**Your instructions**
Starting at the line where "Viewport: 1334px width, 577px" occurs, reproduce each line through the end of the entries below exactly. Omit every picture.

Recorded data:
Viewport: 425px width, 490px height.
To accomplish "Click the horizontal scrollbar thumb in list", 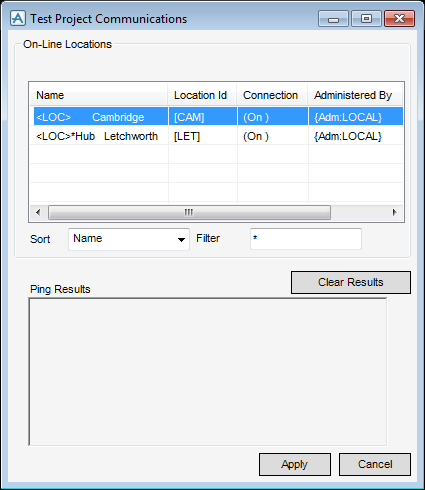I will point(189,212).
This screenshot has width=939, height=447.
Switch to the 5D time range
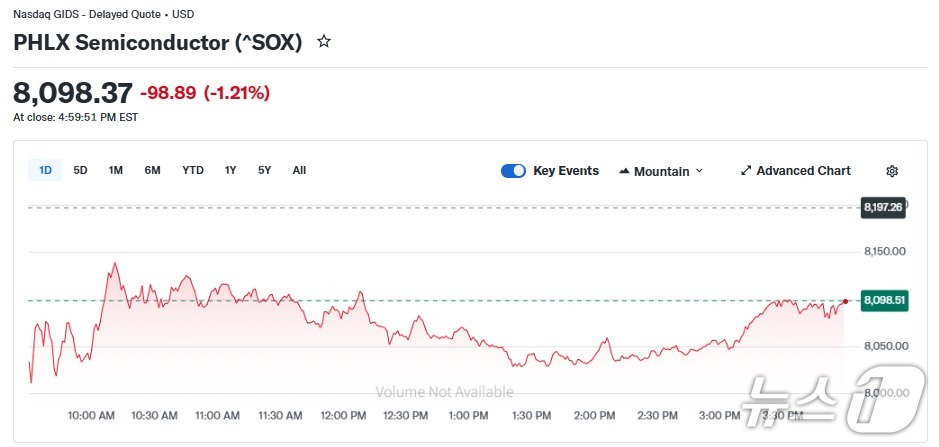pos(80,170)
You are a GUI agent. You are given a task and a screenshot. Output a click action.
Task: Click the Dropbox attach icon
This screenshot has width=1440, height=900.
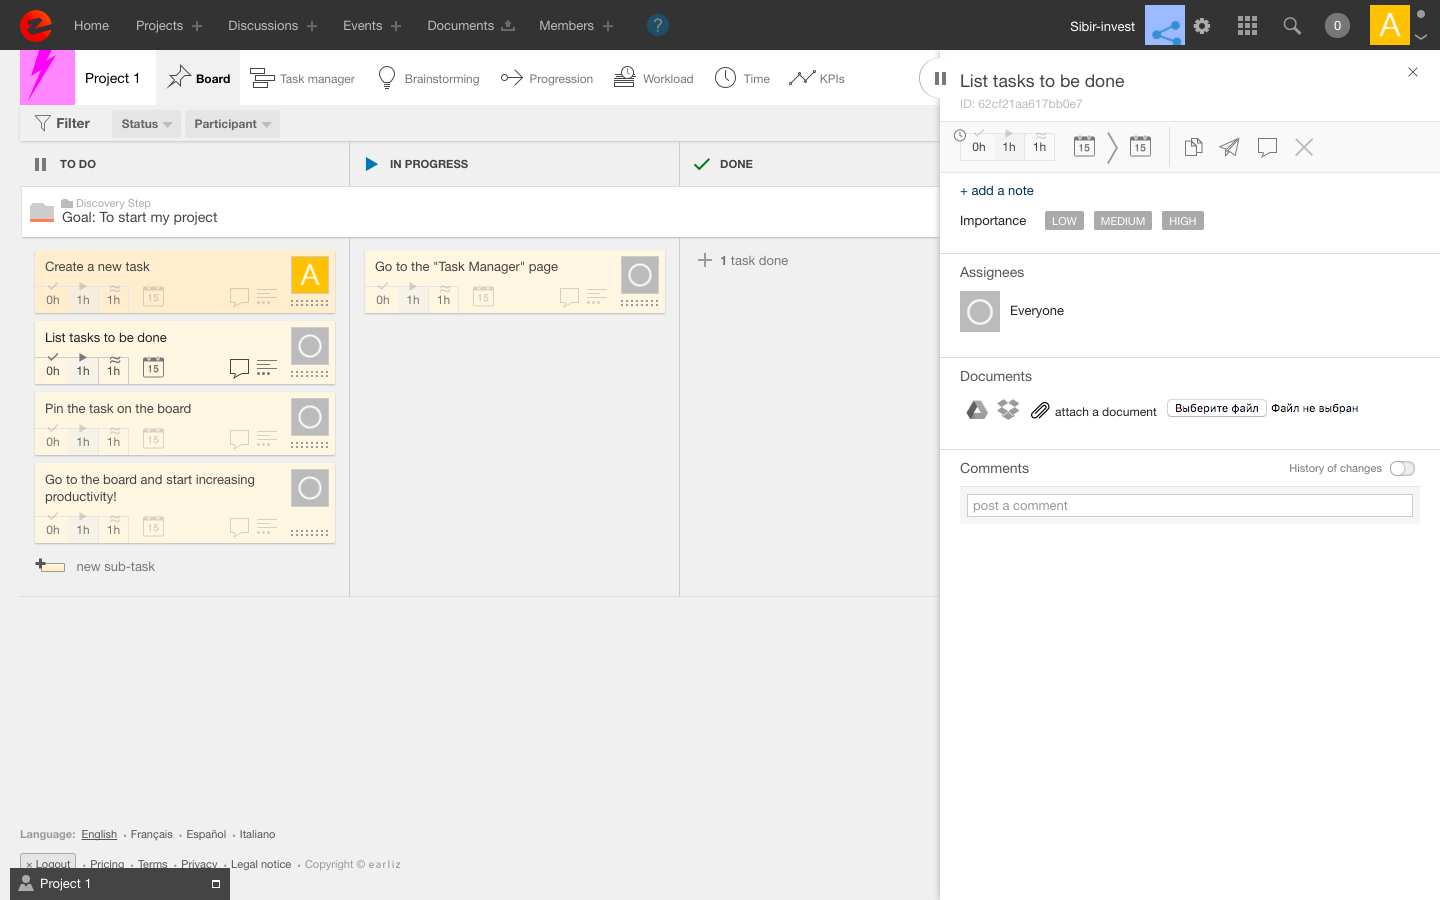(x=1008, y=410)
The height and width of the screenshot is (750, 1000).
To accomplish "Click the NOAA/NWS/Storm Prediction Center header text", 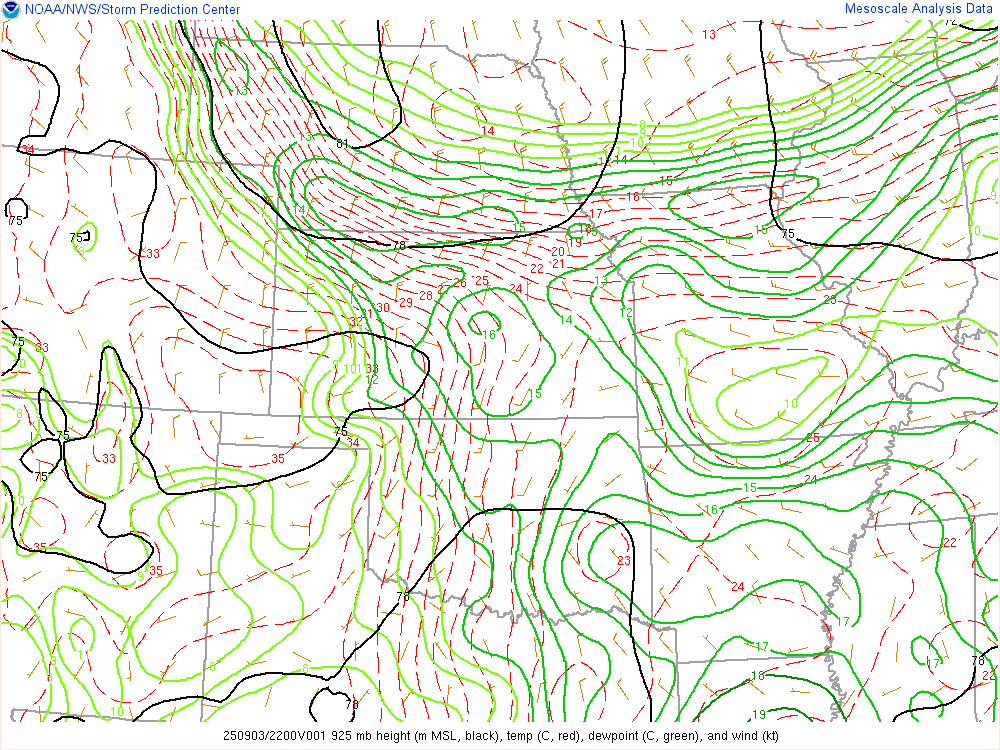I will (x=132, y=10).
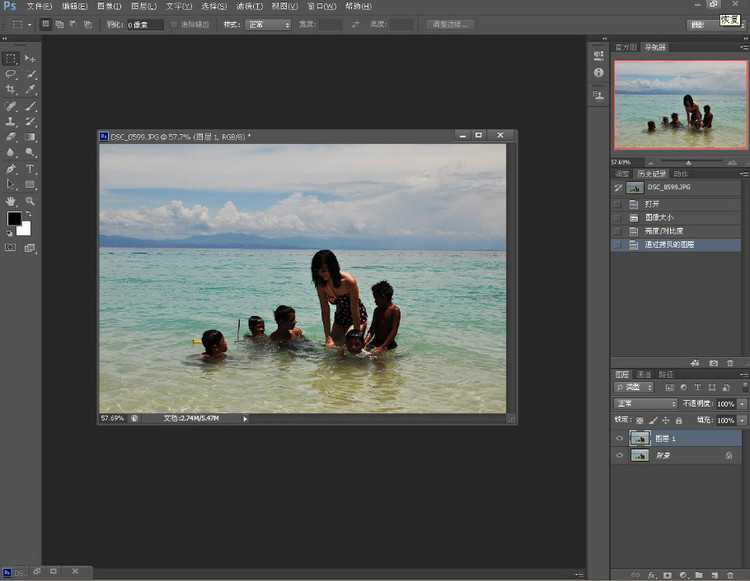The height and width of the screenshot is (581, 750).
Task: Click the delete layer trash icon
Action: [x=730, y=575]
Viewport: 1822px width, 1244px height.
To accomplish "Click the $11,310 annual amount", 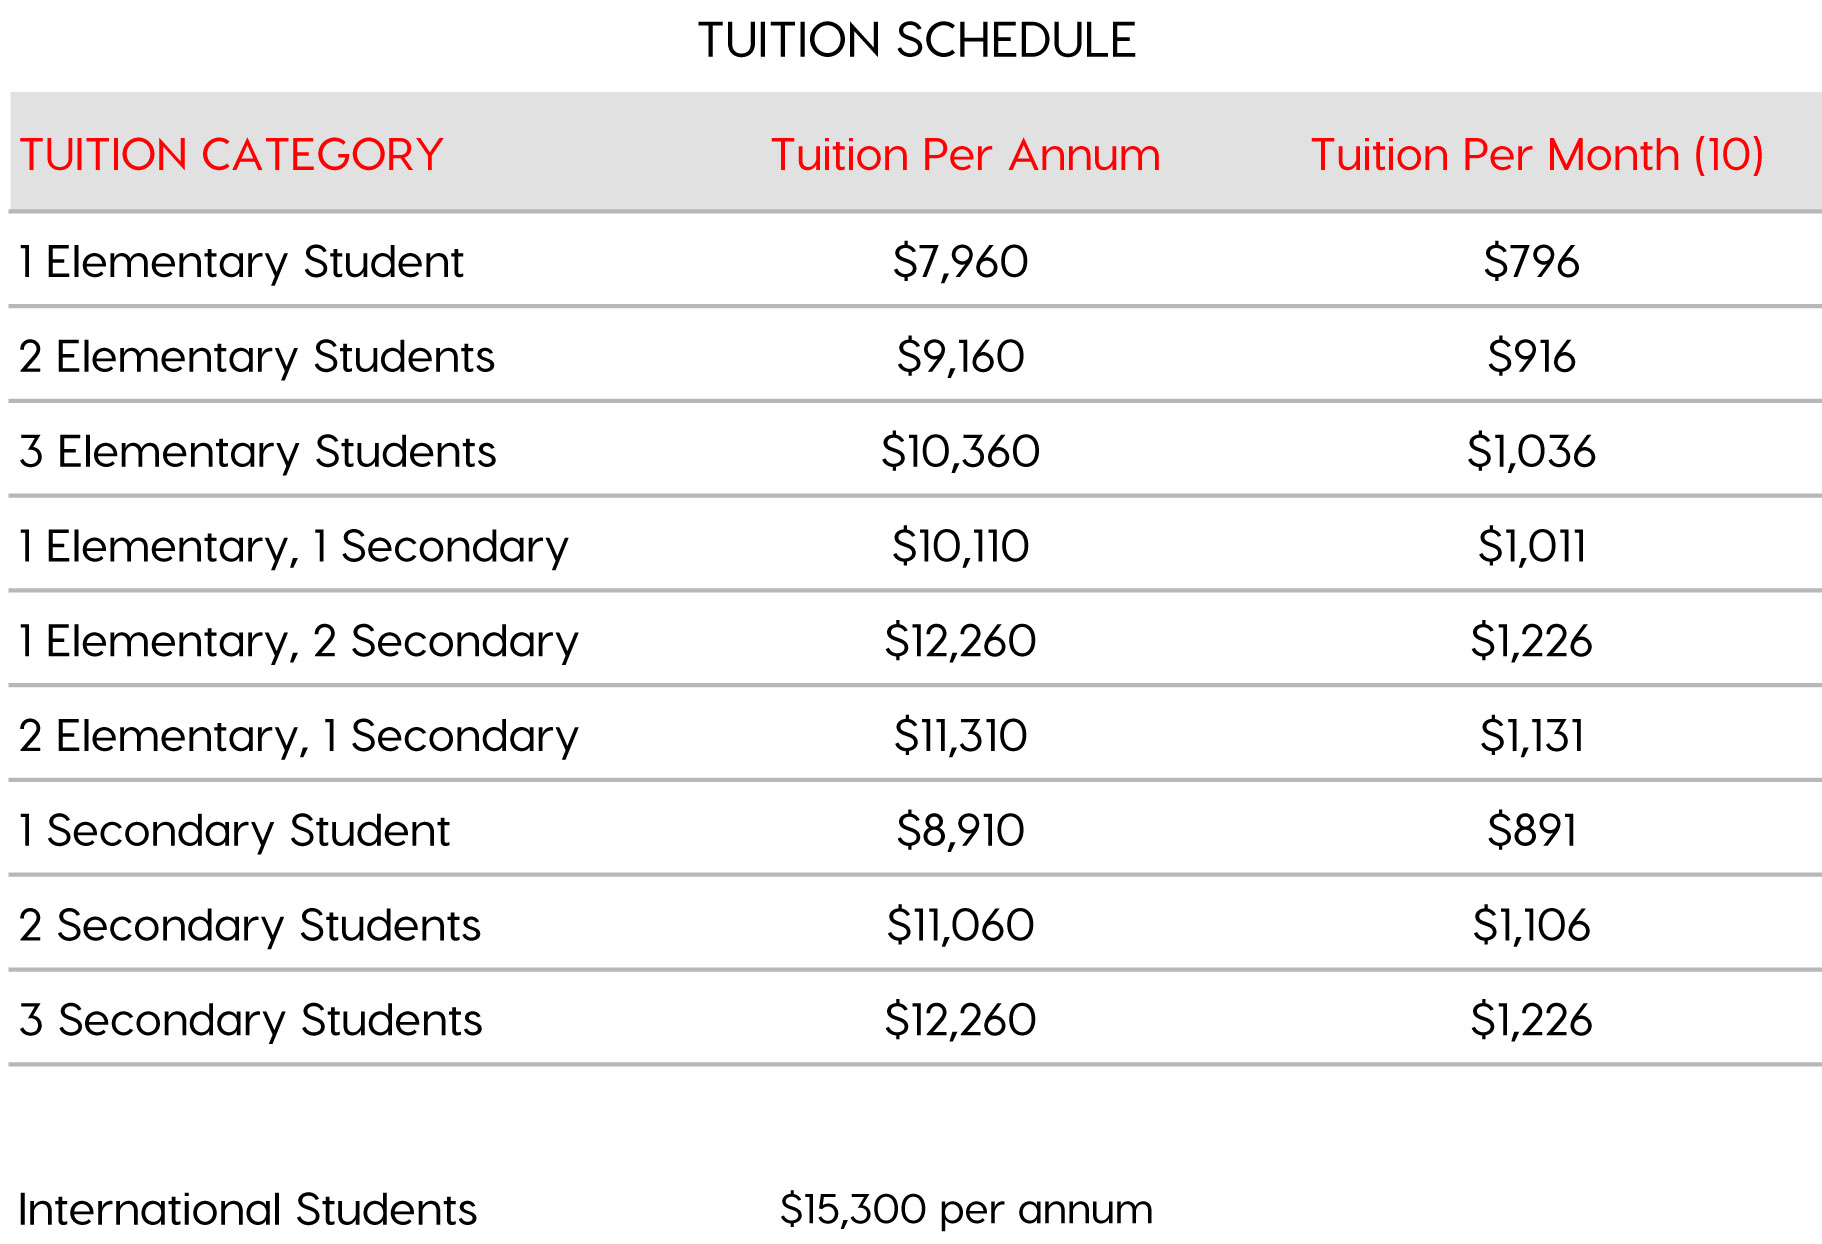I will click(x=960, y=736).
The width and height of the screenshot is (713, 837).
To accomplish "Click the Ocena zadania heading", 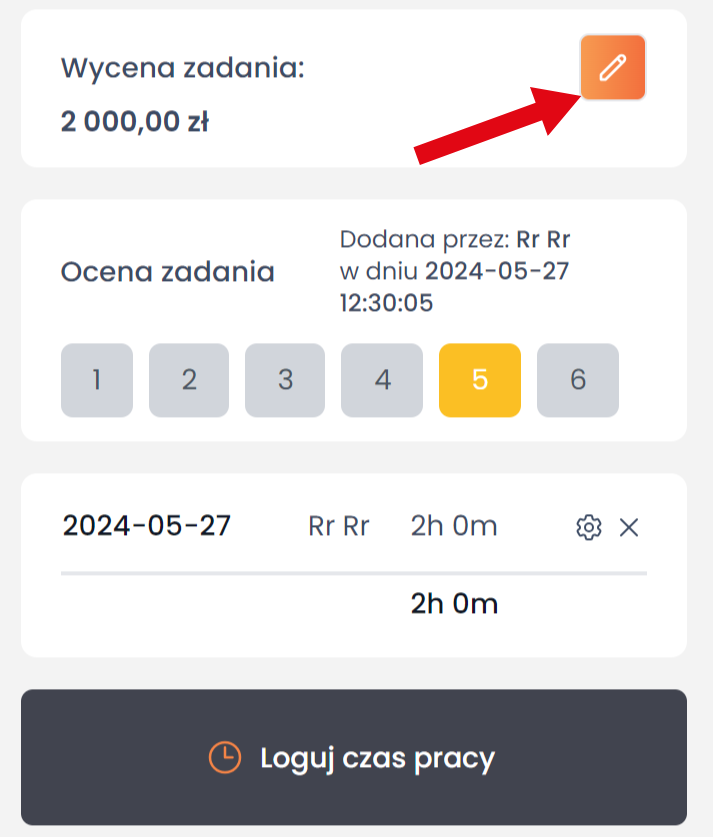I will click(x=168, y=272).
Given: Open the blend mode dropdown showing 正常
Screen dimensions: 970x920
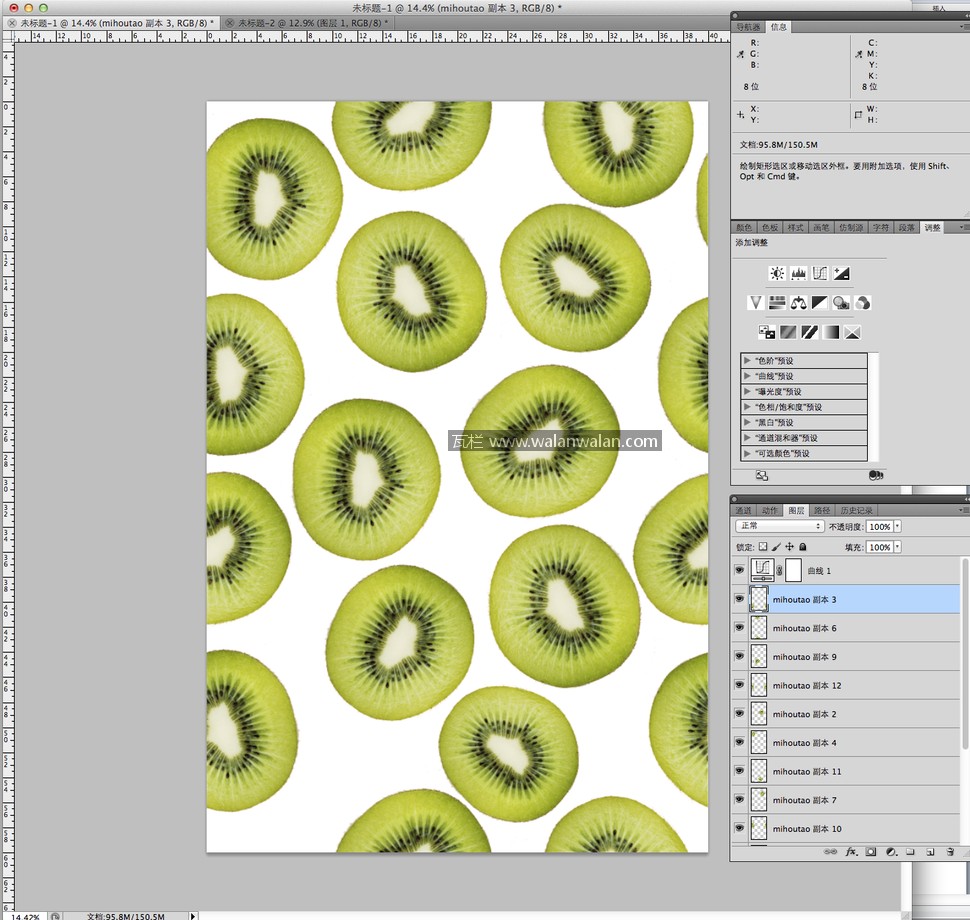Looking at the screenshot, I should 779,526.
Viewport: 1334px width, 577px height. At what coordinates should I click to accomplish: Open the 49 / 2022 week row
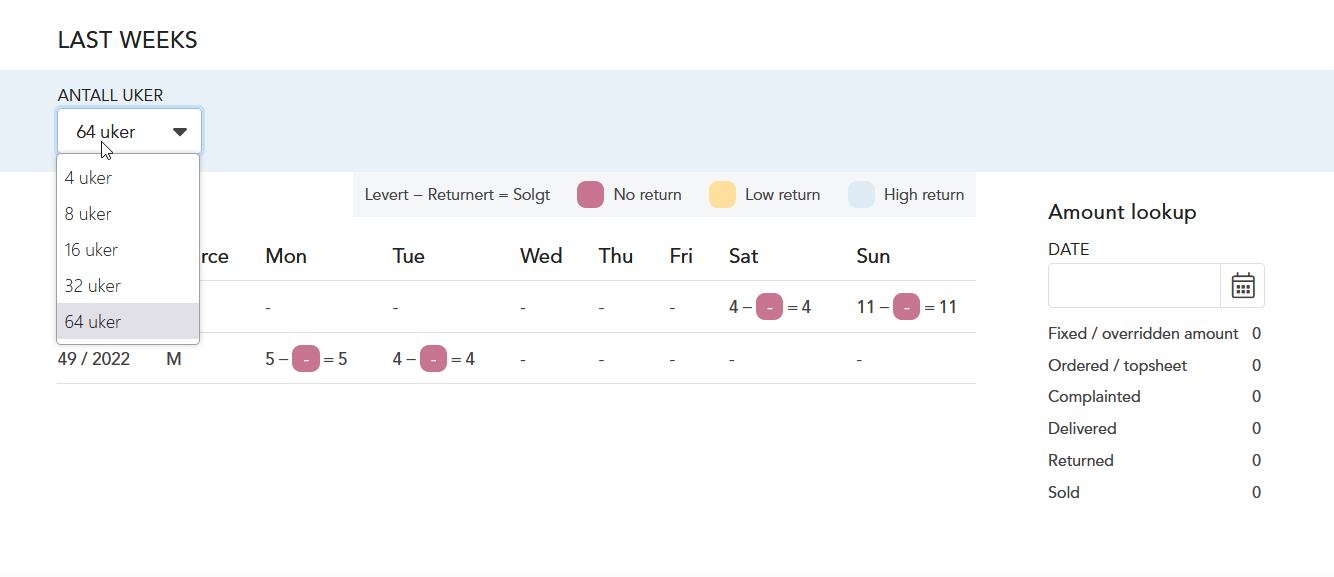click(x=516, y=358)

**Solution to this exercise**
Viewport: 1334px width, 577px height. At what coordinates should I click to accomplish: Open the 49 / 2022 week row
click(x=516, y=358)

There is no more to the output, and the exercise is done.